--- TASK TO COMPLETE ---
Exactly as they appear, output all of the records. Skip any images.

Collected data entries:
== == ==
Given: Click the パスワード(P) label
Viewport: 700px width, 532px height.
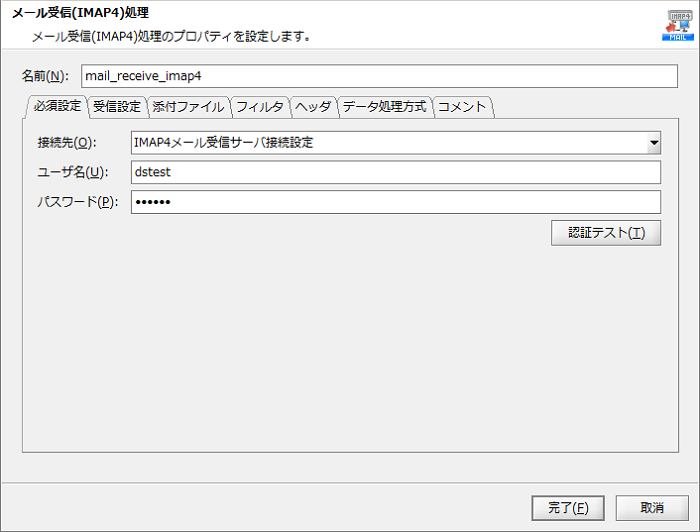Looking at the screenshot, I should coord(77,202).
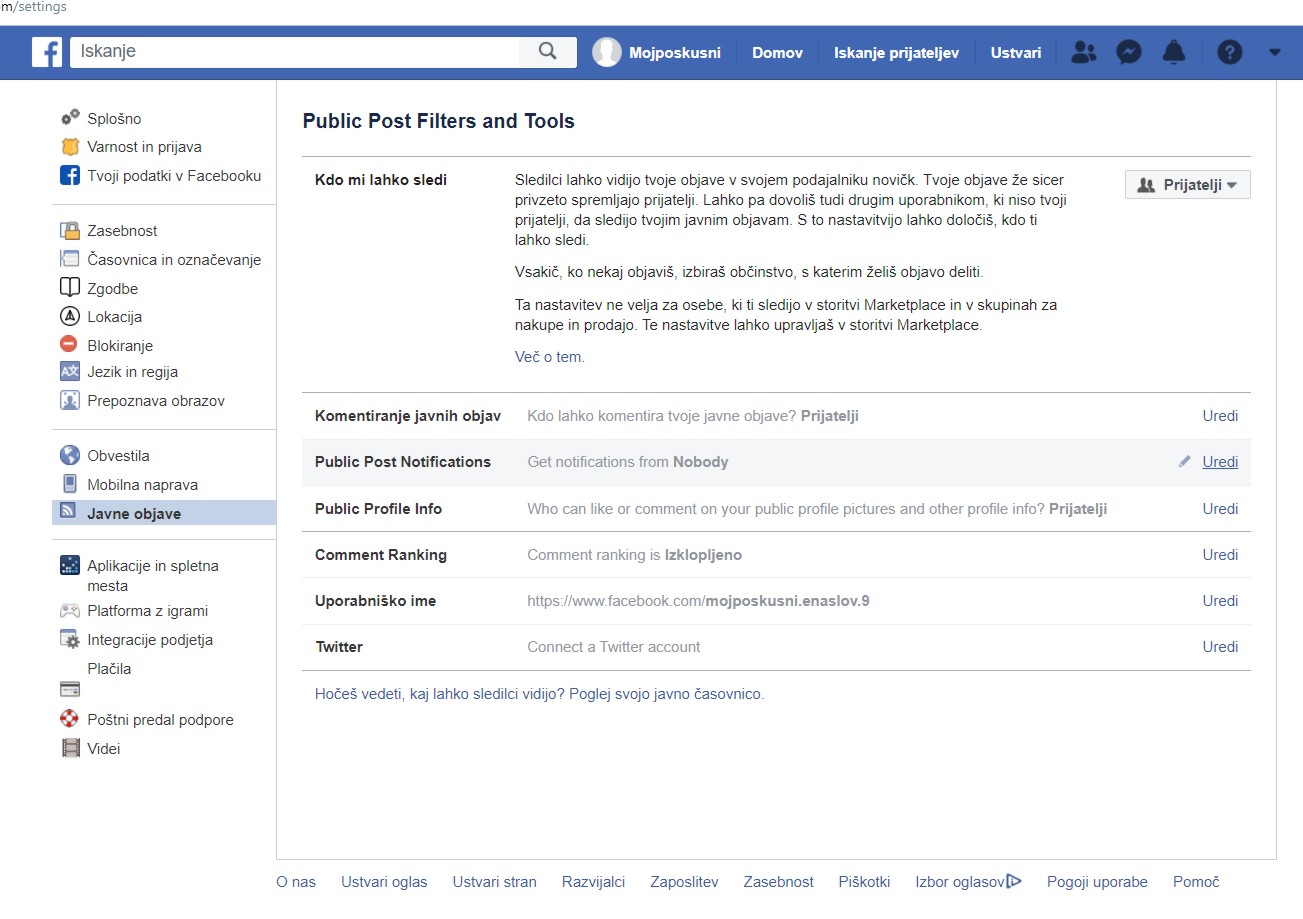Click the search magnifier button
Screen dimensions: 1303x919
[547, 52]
== == ==
--- SOLUTION FOR THIS TASK ---
Given: Click the パスワード(P) label
Viewport: 700px width, 532px height.
Looking at the screenshot, I should coord(77,202).
Click the search magnifier button
Screen dimensions: 1303x919
[547, 52]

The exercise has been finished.